Objective:
State how many lines in the rows below contain the string "Choose", treating uppercase and lowercase as distinct. Give only the number.

Dataset:
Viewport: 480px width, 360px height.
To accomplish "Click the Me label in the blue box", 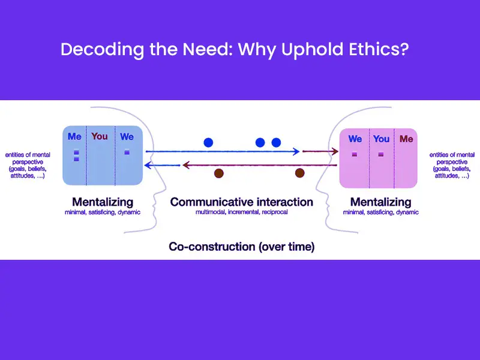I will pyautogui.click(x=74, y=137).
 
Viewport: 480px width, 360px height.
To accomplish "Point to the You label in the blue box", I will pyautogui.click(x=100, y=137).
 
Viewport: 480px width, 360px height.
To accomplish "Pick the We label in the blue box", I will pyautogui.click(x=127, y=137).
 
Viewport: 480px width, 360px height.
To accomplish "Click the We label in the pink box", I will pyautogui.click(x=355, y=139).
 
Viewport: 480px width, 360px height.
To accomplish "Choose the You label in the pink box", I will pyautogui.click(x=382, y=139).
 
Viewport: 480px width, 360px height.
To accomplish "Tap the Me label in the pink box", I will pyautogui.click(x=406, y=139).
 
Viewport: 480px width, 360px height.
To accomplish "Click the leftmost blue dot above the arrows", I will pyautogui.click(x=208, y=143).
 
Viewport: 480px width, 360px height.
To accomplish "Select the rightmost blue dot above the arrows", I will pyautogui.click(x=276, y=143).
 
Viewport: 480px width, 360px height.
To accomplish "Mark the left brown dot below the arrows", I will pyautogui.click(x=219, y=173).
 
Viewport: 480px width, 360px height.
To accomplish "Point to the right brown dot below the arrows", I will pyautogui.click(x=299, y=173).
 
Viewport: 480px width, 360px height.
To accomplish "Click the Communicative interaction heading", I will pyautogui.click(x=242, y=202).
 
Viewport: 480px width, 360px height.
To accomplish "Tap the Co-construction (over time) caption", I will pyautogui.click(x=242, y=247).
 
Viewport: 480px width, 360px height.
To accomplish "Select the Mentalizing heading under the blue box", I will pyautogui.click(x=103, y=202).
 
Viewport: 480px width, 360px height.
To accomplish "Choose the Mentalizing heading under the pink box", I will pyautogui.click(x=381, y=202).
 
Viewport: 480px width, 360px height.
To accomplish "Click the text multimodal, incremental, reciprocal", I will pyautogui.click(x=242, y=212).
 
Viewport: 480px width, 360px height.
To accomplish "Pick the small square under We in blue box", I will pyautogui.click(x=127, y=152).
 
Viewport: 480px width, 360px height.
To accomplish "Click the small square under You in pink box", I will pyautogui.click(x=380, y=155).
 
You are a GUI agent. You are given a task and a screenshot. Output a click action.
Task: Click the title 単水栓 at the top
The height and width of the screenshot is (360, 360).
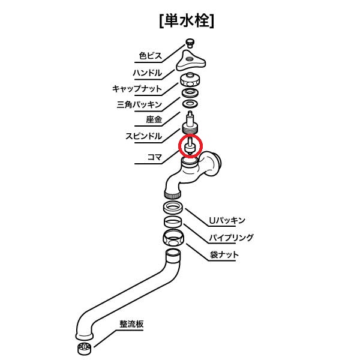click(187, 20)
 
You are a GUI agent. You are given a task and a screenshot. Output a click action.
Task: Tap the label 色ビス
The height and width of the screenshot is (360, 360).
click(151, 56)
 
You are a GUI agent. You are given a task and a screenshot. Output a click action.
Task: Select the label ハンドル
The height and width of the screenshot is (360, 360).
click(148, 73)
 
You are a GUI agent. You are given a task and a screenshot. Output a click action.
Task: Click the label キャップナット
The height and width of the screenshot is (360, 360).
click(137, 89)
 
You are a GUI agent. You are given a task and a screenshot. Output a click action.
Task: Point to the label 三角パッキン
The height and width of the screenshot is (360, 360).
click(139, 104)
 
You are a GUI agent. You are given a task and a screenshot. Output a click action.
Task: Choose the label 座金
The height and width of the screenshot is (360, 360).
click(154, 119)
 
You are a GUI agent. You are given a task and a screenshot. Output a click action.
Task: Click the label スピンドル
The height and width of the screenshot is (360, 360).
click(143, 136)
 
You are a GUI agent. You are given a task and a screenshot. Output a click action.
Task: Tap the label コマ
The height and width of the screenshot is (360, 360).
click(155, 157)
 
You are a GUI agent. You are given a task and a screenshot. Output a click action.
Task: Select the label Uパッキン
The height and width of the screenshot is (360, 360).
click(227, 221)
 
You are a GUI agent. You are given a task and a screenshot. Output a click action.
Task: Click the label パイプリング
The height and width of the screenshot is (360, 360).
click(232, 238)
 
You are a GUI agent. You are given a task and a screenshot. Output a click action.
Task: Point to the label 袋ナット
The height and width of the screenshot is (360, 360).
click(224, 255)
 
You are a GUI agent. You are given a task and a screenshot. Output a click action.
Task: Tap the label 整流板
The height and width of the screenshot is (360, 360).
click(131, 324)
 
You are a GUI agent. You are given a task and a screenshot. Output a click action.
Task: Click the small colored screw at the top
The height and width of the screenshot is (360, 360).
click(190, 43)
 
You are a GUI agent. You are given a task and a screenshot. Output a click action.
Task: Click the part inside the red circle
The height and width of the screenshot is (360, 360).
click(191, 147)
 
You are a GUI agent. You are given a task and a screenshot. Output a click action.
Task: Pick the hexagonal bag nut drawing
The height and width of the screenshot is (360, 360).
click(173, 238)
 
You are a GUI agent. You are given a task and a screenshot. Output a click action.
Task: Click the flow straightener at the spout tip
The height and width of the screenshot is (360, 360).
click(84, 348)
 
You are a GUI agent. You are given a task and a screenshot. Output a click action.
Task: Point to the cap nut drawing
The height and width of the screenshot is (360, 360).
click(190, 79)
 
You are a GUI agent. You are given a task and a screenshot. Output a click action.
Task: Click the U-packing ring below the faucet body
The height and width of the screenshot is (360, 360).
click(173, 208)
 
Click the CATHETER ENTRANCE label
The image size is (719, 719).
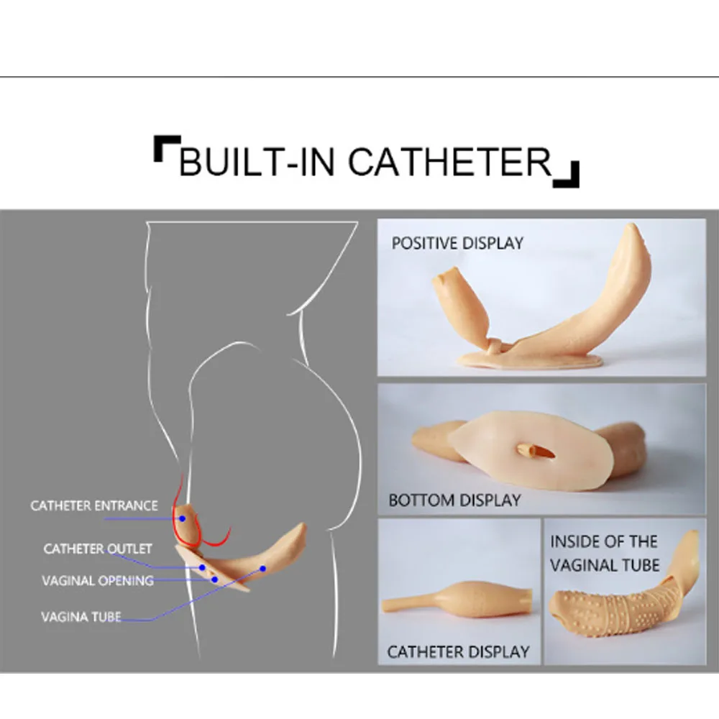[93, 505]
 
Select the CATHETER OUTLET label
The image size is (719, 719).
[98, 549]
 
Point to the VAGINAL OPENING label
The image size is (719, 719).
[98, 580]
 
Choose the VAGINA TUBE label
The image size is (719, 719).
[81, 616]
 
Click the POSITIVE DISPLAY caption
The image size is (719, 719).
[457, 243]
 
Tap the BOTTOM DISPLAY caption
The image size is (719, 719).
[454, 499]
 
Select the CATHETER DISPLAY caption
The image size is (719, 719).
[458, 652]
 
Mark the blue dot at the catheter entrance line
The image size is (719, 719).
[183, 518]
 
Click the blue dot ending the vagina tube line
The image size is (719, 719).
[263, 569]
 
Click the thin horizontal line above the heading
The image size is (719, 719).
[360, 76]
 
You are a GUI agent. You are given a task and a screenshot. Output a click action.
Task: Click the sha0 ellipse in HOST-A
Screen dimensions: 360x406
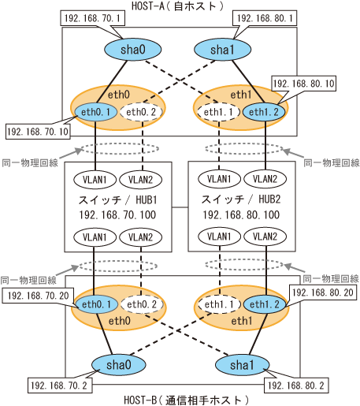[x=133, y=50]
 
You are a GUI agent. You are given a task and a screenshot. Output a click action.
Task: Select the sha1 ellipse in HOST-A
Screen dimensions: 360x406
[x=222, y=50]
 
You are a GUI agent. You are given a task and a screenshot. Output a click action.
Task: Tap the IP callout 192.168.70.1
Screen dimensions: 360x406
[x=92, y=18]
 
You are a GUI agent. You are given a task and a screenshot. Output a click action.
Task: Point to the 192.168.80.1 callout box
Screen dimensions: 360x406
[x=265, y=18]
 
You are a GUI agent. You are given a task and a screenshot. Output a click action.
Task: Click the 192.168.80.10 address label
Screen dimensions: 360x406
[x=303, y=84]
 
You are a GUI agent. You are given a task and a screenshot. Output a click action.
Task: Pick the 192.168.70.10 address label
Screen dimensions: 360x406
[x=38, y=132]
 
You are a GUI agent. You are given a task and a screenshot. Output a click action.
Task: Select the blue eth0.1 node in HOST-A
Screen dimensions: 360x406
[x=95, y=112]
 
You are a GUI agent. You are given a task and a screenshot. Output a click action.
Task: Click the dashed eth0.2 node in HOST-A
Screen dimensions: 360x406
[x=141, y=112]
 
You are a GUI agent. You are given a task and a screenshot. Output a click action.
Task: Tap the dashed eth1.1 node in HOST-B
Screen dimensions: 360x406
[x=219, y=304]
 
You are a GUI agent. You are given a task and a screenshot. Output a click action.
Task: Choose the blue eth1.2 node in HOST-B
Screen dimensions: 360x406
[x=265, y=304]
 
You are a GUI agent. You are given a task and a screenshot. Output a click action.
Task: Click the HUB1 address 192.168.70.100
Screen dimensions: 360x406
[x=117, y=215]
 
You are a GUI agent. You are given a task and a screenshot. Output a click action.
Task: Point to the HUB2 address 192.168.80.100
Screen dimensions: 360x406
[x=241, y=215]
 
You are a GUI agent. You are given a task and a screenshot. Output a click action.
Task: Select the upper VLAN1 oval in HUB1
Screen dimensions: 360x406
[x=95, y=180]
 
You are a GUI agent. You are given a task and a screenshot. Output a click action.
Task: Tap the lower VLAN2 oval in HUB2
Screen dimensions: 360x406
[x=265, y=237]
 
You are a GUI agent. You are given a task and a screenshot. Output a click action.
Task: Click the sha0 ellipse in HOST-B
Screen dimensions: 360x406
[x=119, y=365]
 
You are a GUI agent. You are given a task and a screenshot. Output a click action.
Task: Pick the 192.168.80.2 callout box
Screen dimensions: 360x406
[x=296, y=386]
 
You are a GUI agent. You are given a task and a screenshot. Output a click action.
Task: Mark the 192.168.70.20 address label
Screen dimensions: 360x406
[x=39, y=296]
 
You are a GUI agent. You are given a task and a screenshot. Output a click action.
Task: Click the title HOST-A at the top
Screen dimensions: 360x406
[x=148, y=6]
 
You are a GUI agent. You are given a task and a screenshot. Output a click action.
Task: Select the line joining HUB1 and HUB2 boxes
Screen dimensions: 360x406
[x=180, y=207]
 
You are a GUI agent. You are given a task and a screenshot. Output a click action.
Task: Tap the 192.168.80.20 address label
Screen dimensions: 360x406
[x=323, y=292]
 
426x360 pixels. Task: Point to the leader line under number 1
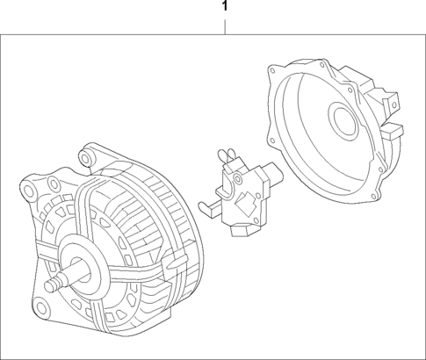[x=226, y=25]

---

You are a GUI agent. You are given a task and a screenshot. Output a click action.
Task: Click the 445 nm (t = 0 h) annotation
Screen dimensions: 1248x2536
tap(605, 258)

--

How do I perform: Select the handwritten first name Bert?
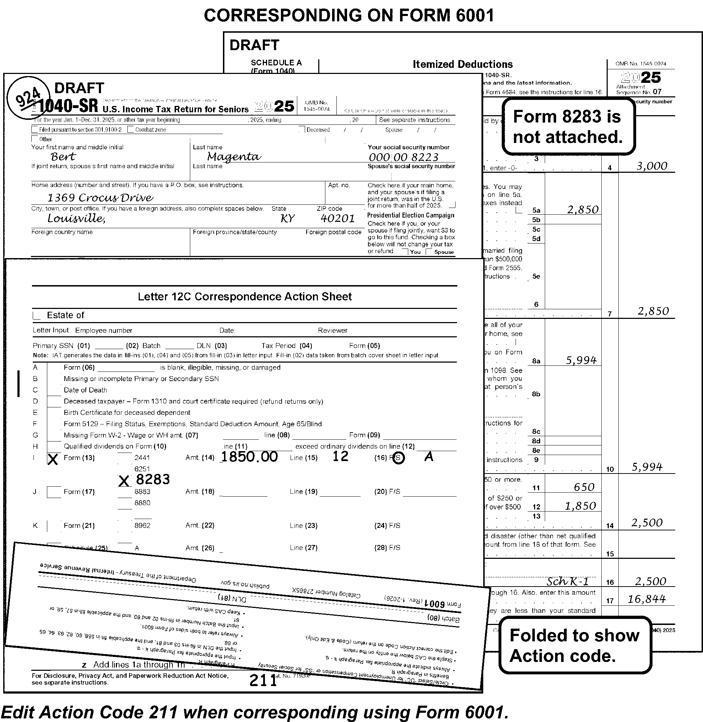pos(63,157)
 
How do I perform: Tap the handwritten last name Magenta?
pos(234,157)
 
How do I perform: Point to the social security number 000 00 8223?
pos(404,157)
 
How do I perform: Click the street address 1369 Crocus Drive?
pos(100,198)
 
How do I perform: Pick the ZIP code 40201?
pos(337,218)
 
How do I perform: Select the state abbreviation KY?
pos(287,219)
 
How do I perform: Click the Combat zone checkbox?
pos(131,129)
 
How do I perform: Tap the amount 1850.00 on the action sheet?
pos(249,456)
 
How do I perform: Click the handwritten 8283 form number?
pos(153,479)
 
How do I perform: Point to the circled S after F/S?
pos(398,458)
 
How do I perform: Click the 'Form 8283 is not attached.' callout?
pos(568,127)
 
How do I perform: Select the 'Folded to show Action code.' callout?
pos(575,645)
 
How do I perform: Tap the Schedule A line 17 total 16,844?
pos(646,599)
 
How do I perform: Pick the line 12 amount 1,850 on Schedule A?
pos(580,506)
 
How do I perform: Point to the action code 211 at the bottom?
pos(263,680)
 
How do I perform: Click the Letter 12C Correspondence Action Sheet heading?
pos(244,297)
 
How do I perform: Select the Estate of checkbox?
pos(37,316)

The completed task:
5